- _Task details_
Without omission or alteration, write out all of the data.
Provided entries below:
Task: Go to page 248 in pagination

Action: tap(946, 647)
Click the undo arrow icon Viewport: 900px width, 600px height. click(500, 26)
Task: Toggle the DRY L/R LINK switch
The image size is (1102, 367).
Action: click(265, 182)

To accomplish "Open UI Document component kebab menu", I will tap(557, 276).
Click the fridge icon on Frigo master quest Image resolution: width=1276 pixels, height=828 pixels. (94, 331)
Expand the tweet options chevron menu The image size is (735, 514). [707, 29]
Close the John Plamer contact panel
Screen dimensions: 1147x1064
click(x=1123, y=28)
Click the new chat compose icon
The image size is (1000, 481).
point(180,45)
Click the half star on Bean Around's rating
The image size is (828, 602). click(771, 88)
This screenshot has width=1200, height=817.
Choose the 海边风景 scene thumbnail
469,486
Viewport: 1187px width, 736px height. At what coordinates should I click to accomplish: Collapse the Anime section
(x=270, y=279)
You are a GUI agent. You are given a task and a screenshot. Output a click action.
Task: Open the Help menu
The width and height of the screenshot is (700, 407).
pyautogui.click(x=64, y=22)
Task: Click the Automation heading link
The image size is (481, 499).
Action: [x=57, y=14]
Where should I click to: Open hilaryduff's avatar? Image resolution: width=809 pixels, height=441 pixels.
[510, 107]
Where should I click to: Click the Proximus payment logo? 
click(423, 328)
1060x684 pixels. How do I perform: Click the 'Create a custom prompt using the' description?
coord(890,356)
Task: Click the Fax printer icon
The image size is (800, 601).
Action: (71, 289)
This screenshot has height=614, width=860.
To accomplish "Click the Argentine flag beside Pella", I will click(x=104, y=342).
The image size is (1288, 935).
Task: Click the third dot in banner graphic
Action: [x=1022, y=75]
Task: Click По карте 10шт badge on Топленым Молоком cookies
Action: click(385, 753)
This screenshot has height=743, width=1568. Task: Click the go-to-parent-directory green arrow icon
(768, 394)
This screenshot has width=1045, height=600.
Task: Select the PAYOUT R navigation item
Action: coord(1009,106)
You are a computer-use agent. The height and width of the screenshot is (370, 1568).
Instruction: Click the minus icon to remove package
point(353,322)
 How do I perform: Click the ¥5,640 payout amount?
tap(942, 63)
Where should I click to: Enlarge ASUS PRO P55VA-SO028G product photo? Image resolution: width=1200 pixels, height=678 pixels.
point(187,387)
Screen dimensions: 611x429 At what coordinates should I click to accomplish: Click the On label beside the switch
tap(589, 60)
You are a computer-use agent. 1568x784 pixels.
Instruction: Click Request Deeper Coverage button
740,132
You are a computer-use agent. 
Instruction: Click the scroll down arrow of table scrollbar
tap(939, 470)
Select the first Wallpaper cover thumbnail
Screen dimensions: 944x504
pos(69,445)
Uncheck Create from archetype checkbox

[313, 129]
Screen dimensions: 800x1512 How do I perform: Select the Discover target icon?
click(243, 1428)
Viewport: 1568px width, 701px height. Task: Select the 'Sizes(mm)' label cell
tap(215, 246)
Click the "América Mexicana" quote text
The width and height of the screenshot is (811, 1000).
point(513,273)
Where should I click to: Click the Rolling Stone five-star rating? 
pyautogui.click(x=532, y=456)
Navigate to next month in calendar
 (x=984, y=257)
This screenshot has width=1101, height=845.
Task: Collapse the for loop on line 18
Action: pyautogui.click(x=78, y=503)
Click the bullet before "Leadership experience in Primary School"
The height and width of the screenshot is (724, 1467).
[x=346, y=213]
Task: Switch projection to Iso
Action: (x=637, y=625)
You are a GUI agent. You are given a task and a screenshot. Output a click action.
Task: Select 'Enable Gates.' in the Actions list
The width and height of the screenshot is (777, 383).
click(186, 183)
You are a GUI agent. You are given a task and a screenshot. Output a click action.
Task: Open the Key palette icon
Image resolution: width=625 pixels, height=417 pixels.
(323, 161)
End of Provided entries.
- _Answer to the exercise_
Task: Go to page 248 in pagination

Action: tap(946, 647)
Click the undo arrow icon Viewport: 900px width, 600px height. click(500, 26)
Task: Toggle the DRY L/R LINK switch
The image size is (1102, 367).
Action: click(265, 182)

To accomplish "Open UI Document component kebab menu", I will tap(557, 276).
Click the fridge icon on Frigo master quest Image resolution: width=1276 pixels, height=828 pixels. (94, 331)
Expand the tweet options chevron menu The image size is (735, 514). [707, 29]
Close the John Plamer contact panel
Screen dimensions: 1147x1064
click(x=1123, y=28)
Click the new chat compose icon
The image size is (1000, 481).
point(180,45)
Click the half star on Bean Around's rating
The image size is (828, 602). click(771, 88)
This screenshot has width=1200, height=817.
Choose the 海边风景 scene thumbnail
469,486
Viewport: 1187px width, 736px height. At what coordinates should I click to accomplish: Collapse the Anime section
(x=270, y=279)
You are a GUI agent. You are given a task and a screenshot. Output a click action.
Task: Open the Help menu
The width and height of the screenshot is (700, 407).
pyautogui.click(x=64, y=22)
Task: Click the Automation heading link
The image size is (481, 499).
Action: [x=57, y=14]
Where should I click to: Open hilaryduff's avatar? Image resolution: width=809 pixels, height=441 pixels.
[510, 107]
Where should I click to: Click the Proximus payment logo? 
click(423, 328)
1060x684 pixels. How do I perform: Click the 'Create a custom prompt using the' description?
coord(890,356)
Task: Click the Fax printer icon
The image size is (800, 601).
Action: (71, 289)
This screenshot has height=614, width=860.
To accomplish "Click the Argentine flag beside Pella", I will click(x=104, y=342).
The image size is (1288, 935).
Task: Click the third dot in banner graphic
Action: [x=1022, y=75]
Task: Click По карте 10шт badge on Топленым Молоком cookies
Action: click(385, 753)
This screenshot has height=743, width=1568. Task: Click the go-to-parent-directory green arrow icon
(768, 394)
This screenshot has width=1045, height=600.
Task: Select the PAYOUT R navigation item
Action: coord(1009,106)
You are a computer-use agent. The height and width of the screenshot is (370, 1568).
Instruction: Click the minus icon to remove package
point(353,322)
 How do I perform: Click the ¥5,640 payout amount?
tap(942, 63)
Where should I click to: Enlarge ASUS PRO P55VA-SO028G product photo? Image resolution: width=1200 pixels, height=678 pixels.
point(187,387)
Screen dimensions: 611x429 At what coordinates should I click to accomplish: Click the On label beside the switch
tap(589, 60)
You are a computer-use agent. 1568x784 pixels.
Instruction: Click Request Deeper Coverage button
740,132
You are a computer-use agent. 
Instruction: Click the scroll down arrow of table scrollbar
tap(939, 470)
Select the first Wallpaper cover thumbnail
Screen dimensions: 944x504
pos(69,445)
Uncheck Create from archetype checkbox

[313, 129]
Screen dimensions: 800x1512 How do I perform: Select the Discover target icon?
click(243, 1428)
Viewport: 1568px width, 701px height. Task: Select the 'Sizes(mm)' label cell
tap(215, 246)
Click the "América Mexicana" quote text
The width and height of the screenshot is (811, 1000).
point(513,273)
Where should I click to: Click the Rolling Stone five-star rating? 
pyautogui.click(x=532, y=456)
Navigate to next month in calendar
 (x=984, y=257)
This screenshot has width=1101, height=845.
Task: Collapse the for loop on line 18
Action: pyautogui.click(x=78, y=503)
Click the bullet before "Leadership experience in Primary School"
The height and width of the screenshot is (724, 1467).
[x=346, y=213]
Task: Switch projection to Iso
Action: (x=637, y=625)
You are a GUI agent. You are given a task and a screenshot. Output a click action.
Task: Select 'Enable Gates.' in the Actions list
The width and height of the screenshot is (777, 383).
click(186, 183)
You are a GUI agent. You are given a task and a screenshot. Output a click action.
Task: Open the Key palette icon
Image resolution: width=625 pixels, height=417 pixels.
(323, 161)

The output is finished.